- WHAT YOU HAVE TO DO: In the entries below, how many lines contain the string "openen"? Respond with the number only.

Records contained in a dataset
=-=-=-=-=
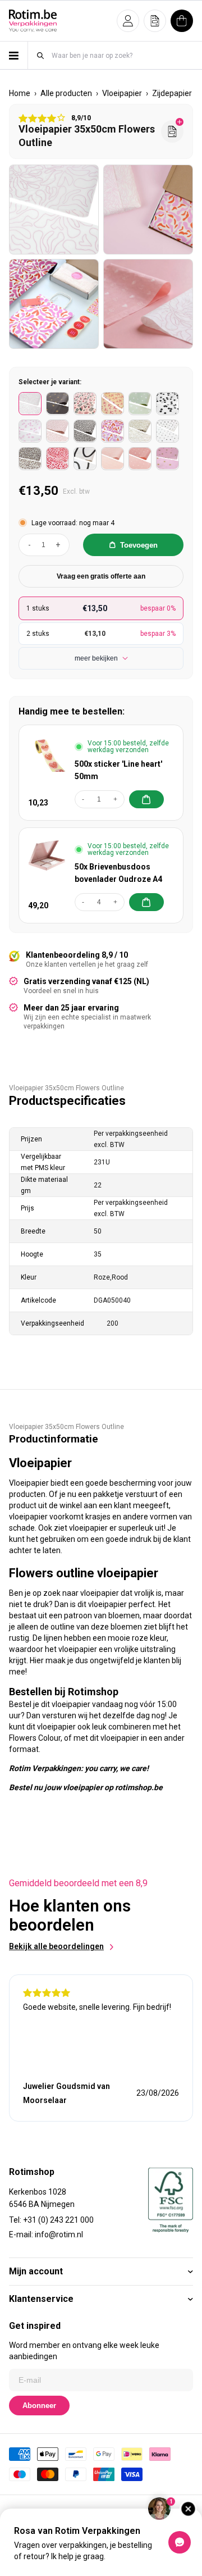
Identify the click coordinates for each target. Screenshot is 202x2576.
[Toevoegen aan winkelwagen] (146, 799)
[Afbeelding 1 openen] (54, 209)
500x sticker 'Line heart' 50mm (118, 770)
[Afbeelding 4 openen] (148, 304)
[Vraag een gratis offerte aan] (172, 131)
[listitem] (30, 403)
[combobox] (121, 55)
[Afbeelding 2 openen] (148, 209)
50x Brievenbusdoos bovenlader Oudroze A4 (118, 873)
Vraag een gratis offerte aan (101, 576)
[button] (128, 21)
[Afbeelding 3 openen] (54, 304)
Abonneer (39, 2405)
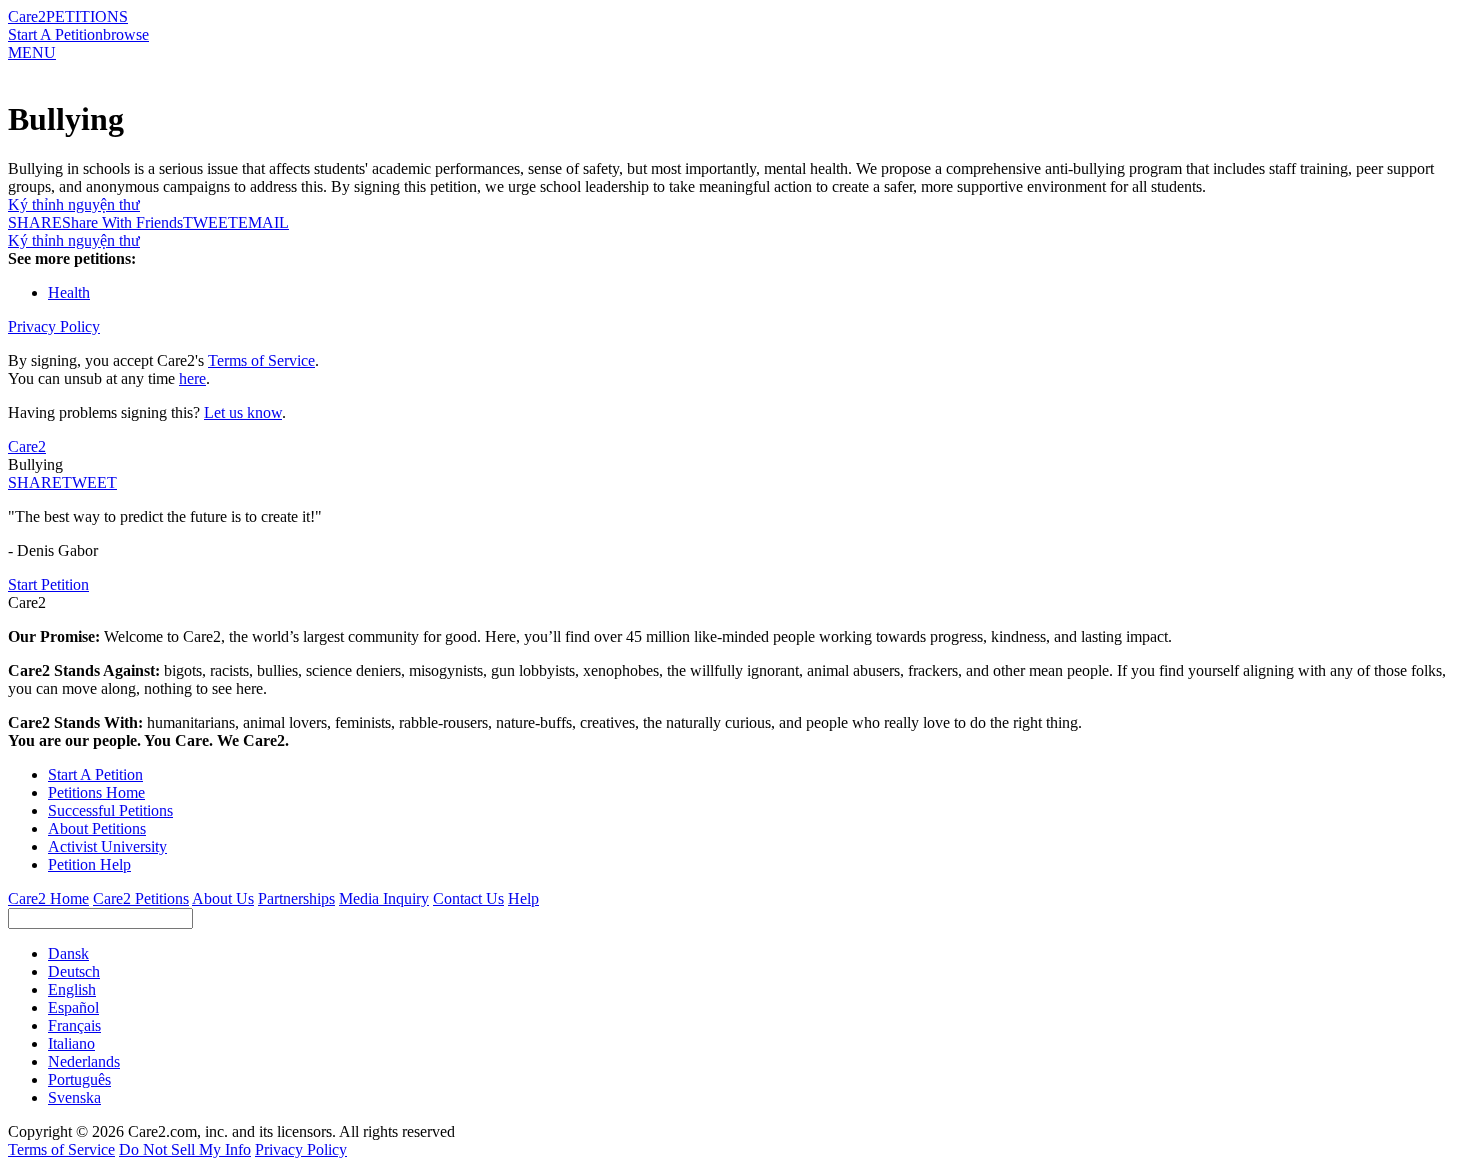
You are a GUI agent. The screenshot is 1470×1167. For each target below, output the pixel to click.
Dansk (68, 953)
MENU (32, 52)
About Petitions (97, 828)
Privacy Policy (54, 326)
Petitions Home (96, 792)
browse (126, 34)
=-=-=-=-=
- ANSWER SPACE: 4